Nada dice la nueva Ortografía del género de las siglas y acrónimos. Esta omisión sorprende un poco, aunque el DPD-e[7] viene en nuestro auxilio cuando explica esta cuestión s. v. ‘sigla’:

4. Género. Las siglas adoptan el género de la palabra que constituye el núcleo de la expresión abreviada, que normalmente ocupa el primer lugar en la denominación: el FMI, por el «Fondo» Monetario Internacional; la OEA, por la «Organización» de Estados Americanos; la Unesco, por la United Nations Educational, Scientific and Cultural «Organization» (‘Organización de Naciones Unidas para la Educación, la Ciencia y la Cultura’). Las siglas son una excepción a la regla que obliga a utilizar la forma el del artículo cuando la palabra femenina que sigue comienza por /a/ tónica (→ el, 2.1 y 2.3a); así, se dice la AFE (y no el AFE), por «Asociación» de Futbolistas Españoles, ya que la palabra asociación no comienza por /a/ tónica.

Y s. v. ‘acrónimo’:

4. La mayoría de los acrónimos formados por la unión de elementos de dos o más palabras han adoptado el género masculino, incluso cuando, en la traducción, la palabra núcleo de la expresión extranjera abreviada es femenina; así, se dice un púlsar, a pesar de que estrella (ingl. star) es femenino; un quásar, a pesar de que fuente (ingl. source) es femenino. A veces, el masculino se explica por sobrentenderse un concepto masculino elidido: el [rayo] láser, a pesar de que luz (ingl. light) es femenino.
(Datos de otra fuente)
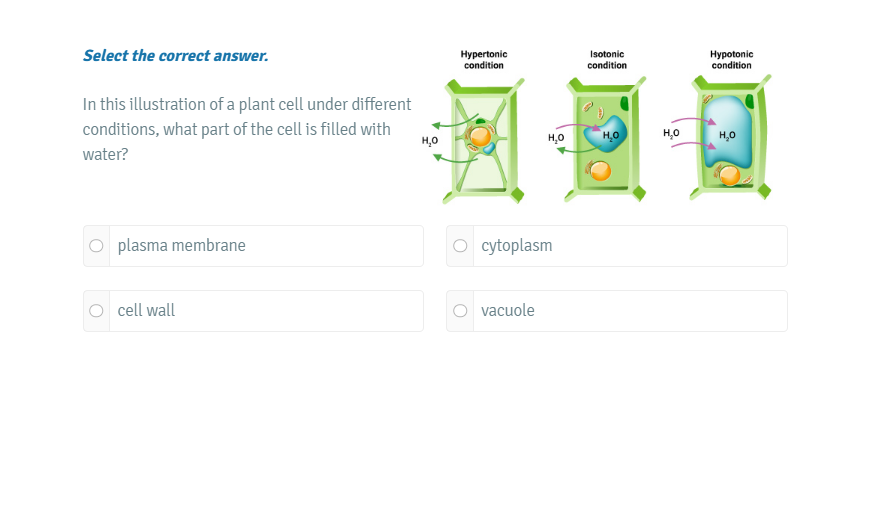Select the cytoplasm radio button
The width and height of the screenshot is (896, 509).
(x=460, y=246)
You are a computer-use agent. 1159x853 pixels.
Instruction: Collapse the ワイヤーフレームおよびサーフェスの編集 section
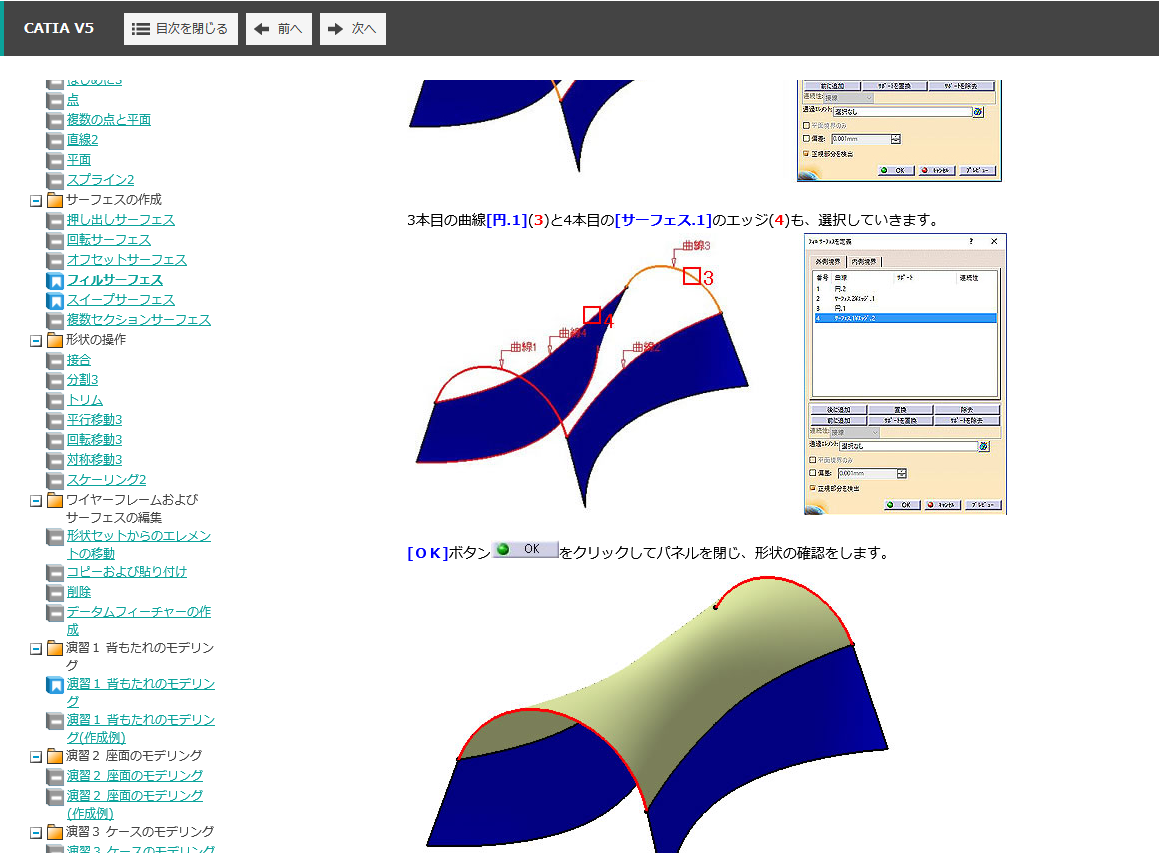pos(36,500)
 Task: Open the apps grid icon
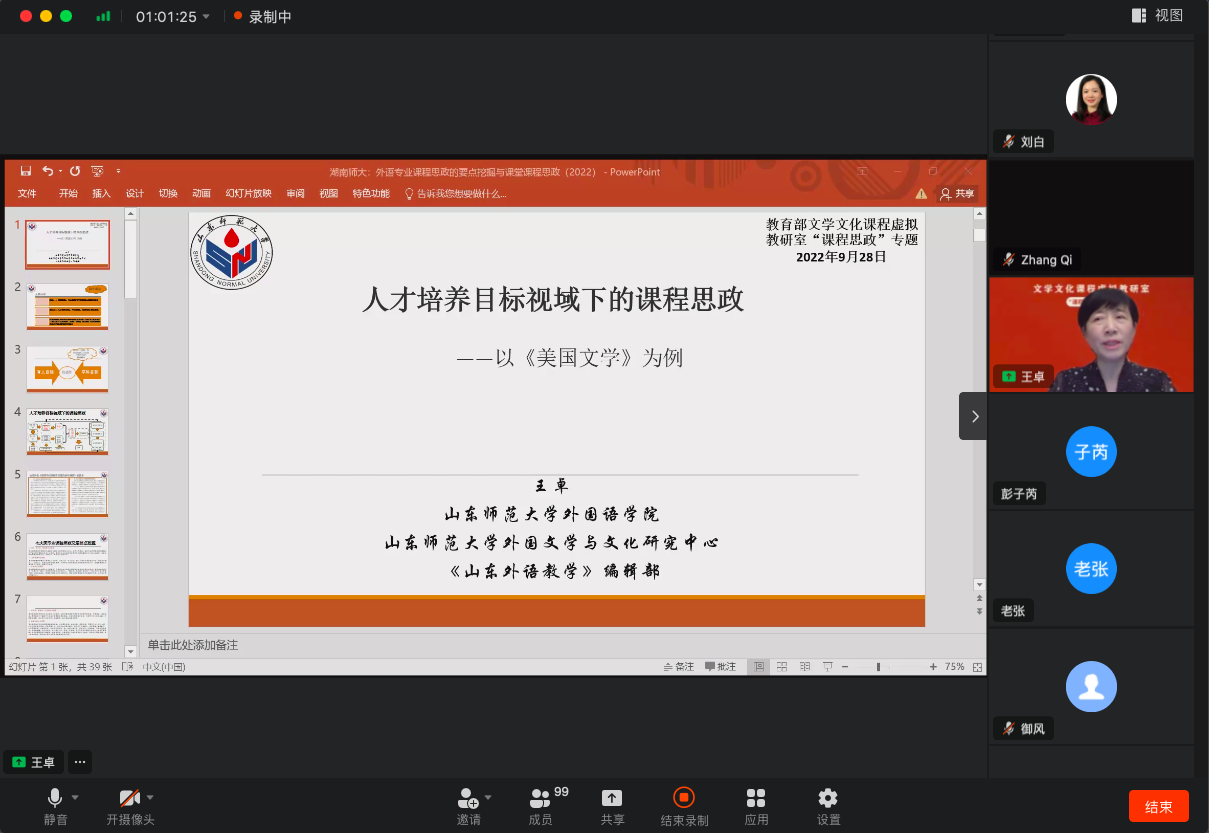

Por el contrario, los acrónimos que se originan a partir de siglas adoptan normalmente el género de la palabra núcleo de la denominación completa: la uci (porque unidad es palabra femenina), el sida (porque síndrome es palabra masculina) (→ sigla4).

El DPD-e no explica casos como el de tac (acrón. pl. de tomografía axial computarizada), de género masculino, aunque la palabra núcleo de la expresión, ‘tomografía’ es de género femenino y aquí no se ve que se elida ningún término, aunque tal vez pudiéramos explicarnos el cambio de género en este caso por la terminación consonántica del siglónimo.

Todos estos posibles procedimientos vistos para la formación de las siglas nos conducen a pensar si no sería susceptible de revisión el artículo ‘sigla’ del DRAE en su próxima nueva edición que ahora, como se recordará de la entrada anterior, define así:

1.       Palabra formada por el conjunto de letras iniciales de una expresión compleja;
2.       Cada una de las letras que la componen;
3.       Cualquier signo que sirve para ahorrar letras o espacio en la escritura,

y, como también se recordará, la OLE2010 omite la trecera acepción.

à suivre.



[1] RAE y ASALE, Ortografía de la lengua española (Espasa, Madrid, 2010).

[2] Los ejemplos citados son de la Ortografía, aunque aparezcan aquí sin entrecomillar y sin ningún resalte ortotipográfico.

[3] Casado Velarde, Manuel: «Creación léxica mediante siglas», Revista Española de Lingüística, 1 (1979a), 67-88; Calvet Louis-Jean: Les sigles, París, PUF, 1980 (Que sais-je?, 1811); etcétera, citados en la bibliografía de OOTEA (p. 515).

[4] José Martínez de Sousa, Ortografía y ortotipografía del español actual (Trea, 2.ª ed., Gijón, enero 2008).

[5] Como ya vimos en la entrada anterior, OLE2010 considera a los acrónimos un tipo particular de siglas.

[6] Los cometidos de este guión los explica OOTEA en el punto 5.20.2 del capítulo 10, «Signos ortográficos», pp. 364-365.

[7] Diccionario panhispánico de dudas, versión electrónica.